Pull every line that holds the word "pixels" from the entries.
Segment Start: Data supplied
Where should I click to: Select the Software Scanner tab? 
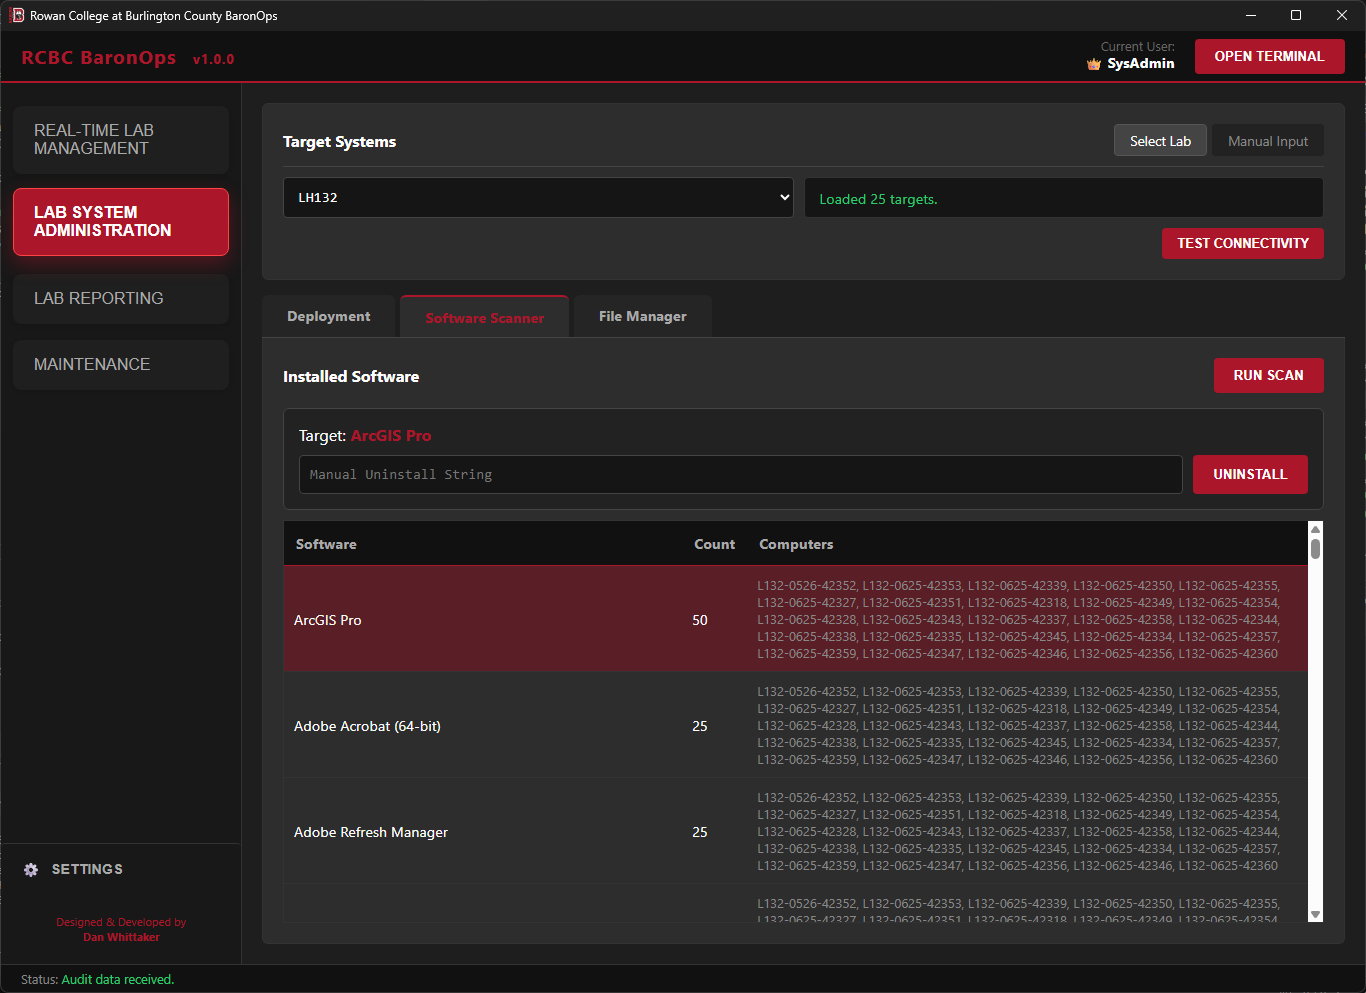(x=484, y=316)

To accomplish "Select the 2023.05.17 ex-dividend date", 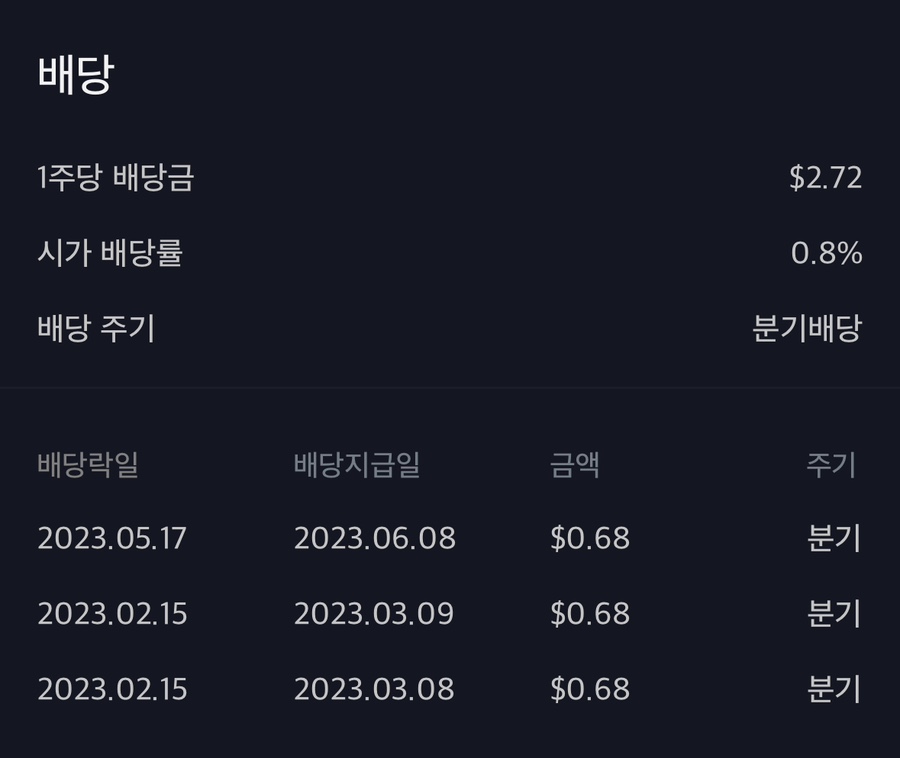I will 112,538.
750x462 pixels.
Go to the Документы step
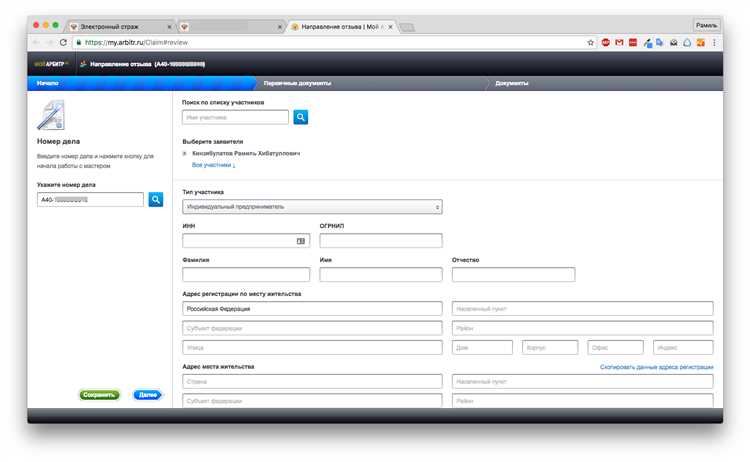513,83
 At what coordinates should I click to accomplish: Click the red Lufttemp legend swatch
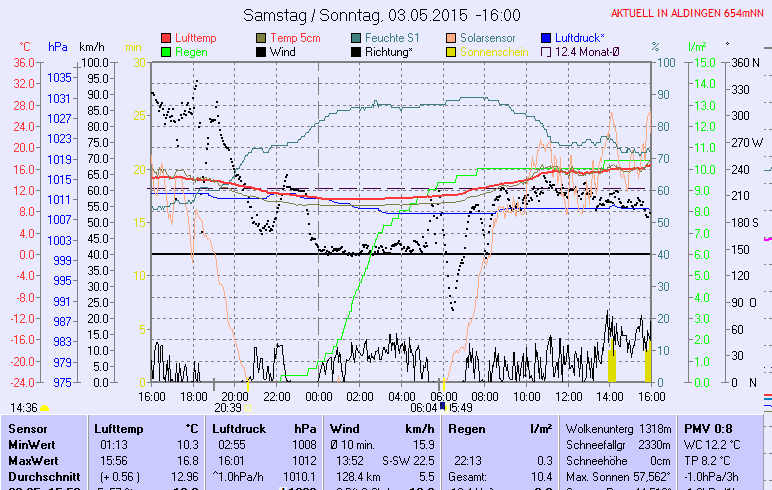point(166,38)
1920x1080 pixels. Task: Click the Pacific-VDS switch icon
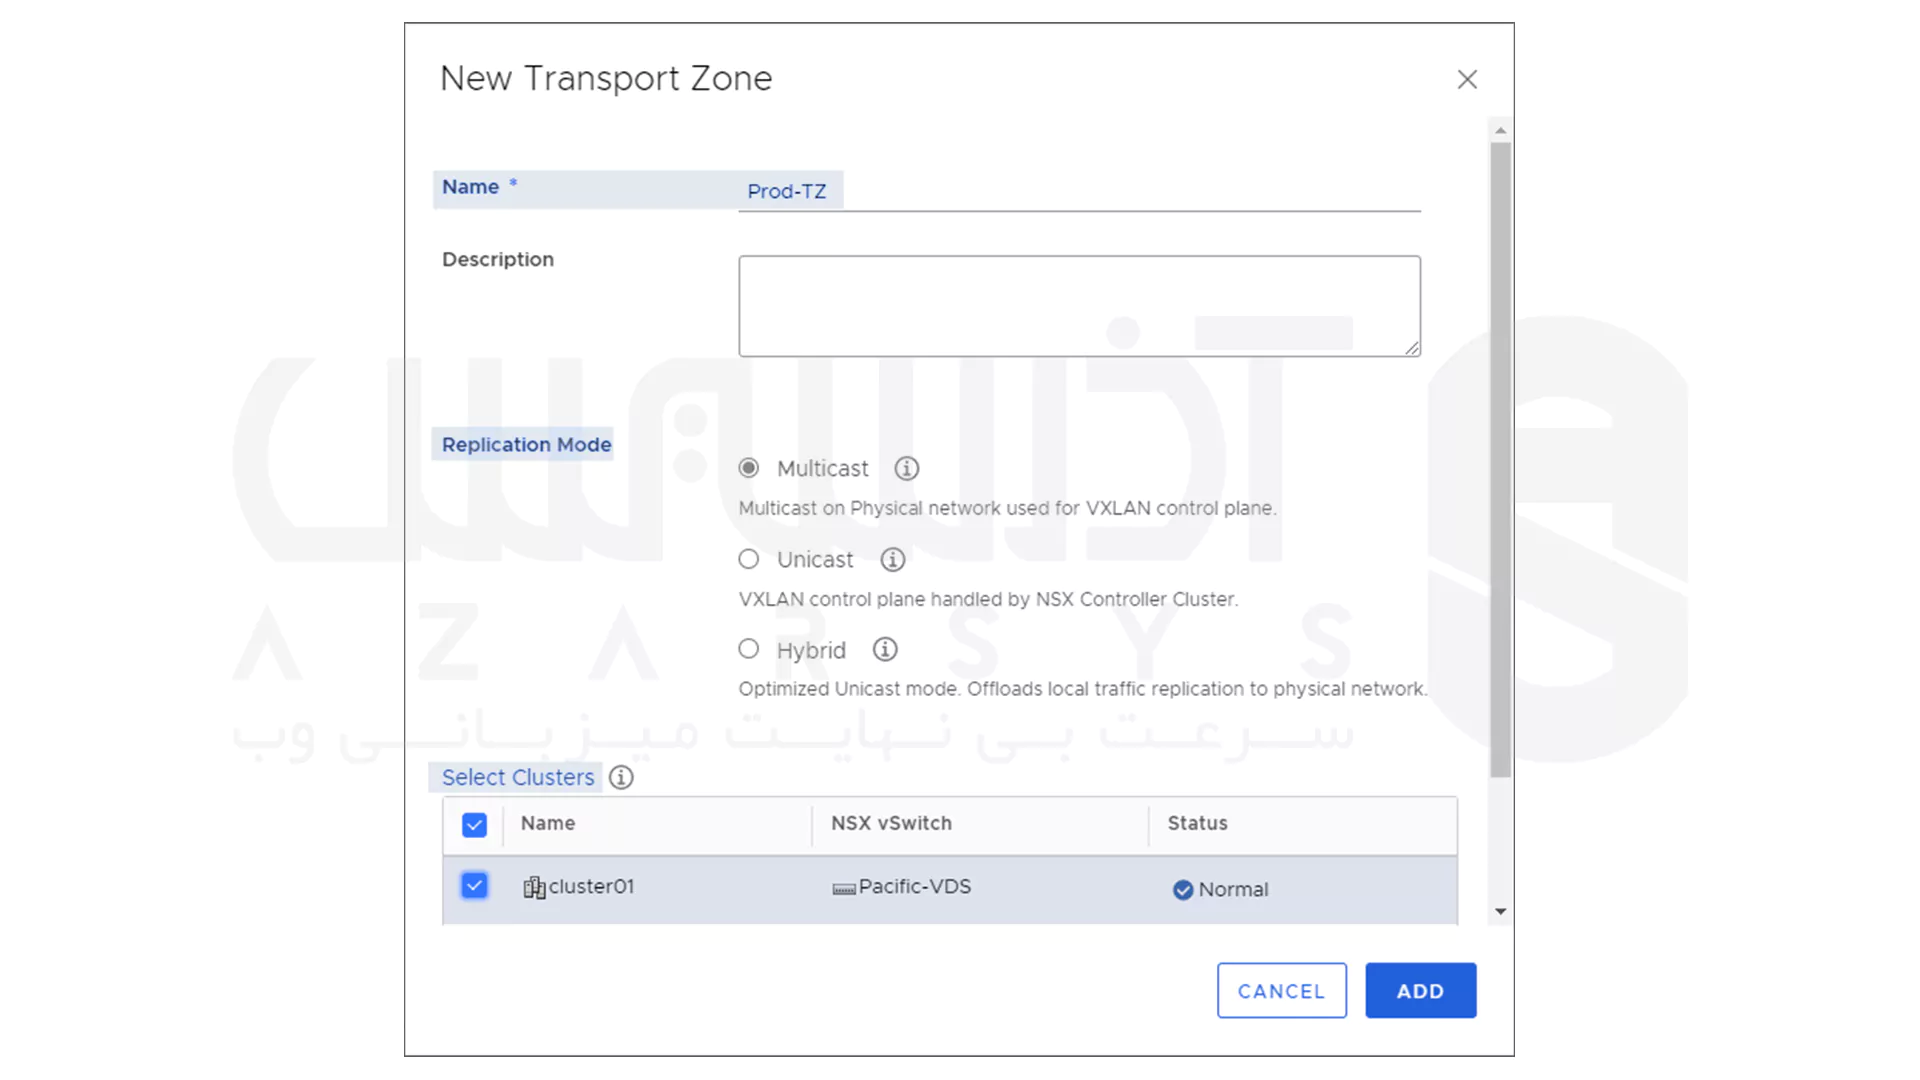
Segment End: Data supplied
_Task result_.
750x462 pixels.
1920x1080 pixels. Task: Click the Pacific-VDS switch icon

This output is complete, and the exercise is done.